Yasa koyucu, çağdaş ceza infaz sistemlerine uygun olarak, hapis cezalarının infazı bakımından, hükümlünün suçluluk nedeni, suç sicili, fizik ve ruhsal yeteneği ve sınırları, kişisel doğası, arz edebileceği tehlike hali ve hapis cezasının süresi de dikkate alınarak, iş ve çalışma esasına dayalı açık ceza infaz kurumlarına gönderilmesinin gerekli olduğunu düşünerek cezaların infazı aşamalarında veya doğrudan bu kurumları infaz sistemine dahil etmiştir.

5275 sayılı Ceza ve Güvenlik Tedbirlerinin İnfazı Hakkında Kanun’un  “Açık ceza infaz kurumları” başlıklı 14. Maddesinin birinci fıkrasının (a) ve (b) bentlerinde kadın ve gençlik açık ceza infaz kurumları ayrıca öngörülmüştür.

Yasal düzenlemede; Açık ceza infaz kurumları ihtiyaca göre ayrıca;

a) Kadın açık ceza infaz kurumları,

b) Gençlik açık ceza infaz kurumları,

şeklinde kurulabileceği açık bir şekilde belirtilmektedir.

YÖNETMELİK

5275 sayılı Ceza ve Güvenlik Tedbirlerinin İnfazı Hakkında Kanun’un  “Açık ceza infaz kurumları” başlıklı 14. Maddesinin ikinci fıkrasında, hükümlülerin açık cezaevlerine ayrılmalarına ilişkin esas ve usûllerin yönetmelikte gösterileceği ifade edilmektedir.

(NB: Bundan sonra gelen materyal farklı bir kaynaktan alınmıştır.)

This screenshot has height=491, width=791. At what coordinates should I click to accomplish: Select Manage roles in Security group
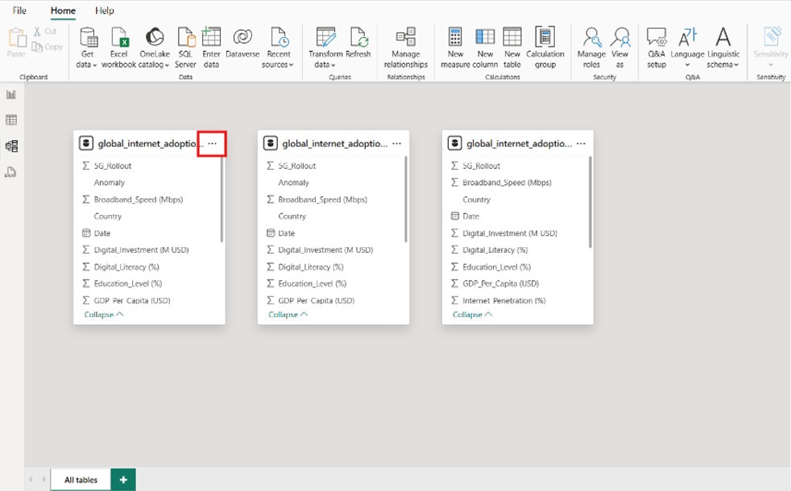click(591, 46)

Nitekim bu amaçla, Açık Ceza İnfaz Kurumlarına Ayrılma Yönetmeliği[3] çıkarılmıştır.

Bu Yönetmelik;  hükümlülerin, doğrudan açık ceza infaz kurumlarına alınmalarına, kapalı ceza infaz kurumlarından açık ceza infaz kurumlarına ayrılmalarına, açık ceza infaz kurumları arası nakillerine ve açık ceza infaz kurumlarından kapalı ceza infaz kurumlarına iadelerine ilişkin usul ve esasları düzenlemek için çıkarılmıştır. (md.1)

Bu Yönetmelik, kapalı ve açık ceza infaz kurumları ile çocuk eğitimevlerinde bulunan tüm hükümlüleri kapsamaktadır. (md.2)

Bu Yönetmelik, 13.12.2004 tarihli ve 5275 sayılı Ceza ve Güvenlik Tedbirlerinin İnfazı Hakkında Kanunun 14 üncü maddesinin ikinci fıkrası ile 2.7.2012 tarihli ve 6352 sayılı Yargı Hizmetlerinin Etkinleştirilmesi Amacıyla Bazı Kanunlarda Değişiklik Yapılması ve Basın Yayın Yoluyla İşlenen Suçlara İlişkin Dava ve Cezaların Ertelenmesi Hakkında Kanunun geçici 3 üncü maddesinin ikinci fıkrasına dayanılarak hazırlanmıştır. (md.3)

5275 sayılı Ceza ve Güvenlik Tedbirlerinin İnfazı Hakkında Kanun’un  “Açık ceza infaz kurumları” başlıklı 14. Maddesinin üçüncü fıkrasında, İlk kez suç işleyen ve iki yıl veya daha az süreyle hapis cezasına hükümlü bulunanların cezaları doğrudan açık ceza infaz kurumlarında yerine getirilebileceği ifade edilmektedir. Ancak yönetmelik bu kapsamı biraz daha genişletmiştir.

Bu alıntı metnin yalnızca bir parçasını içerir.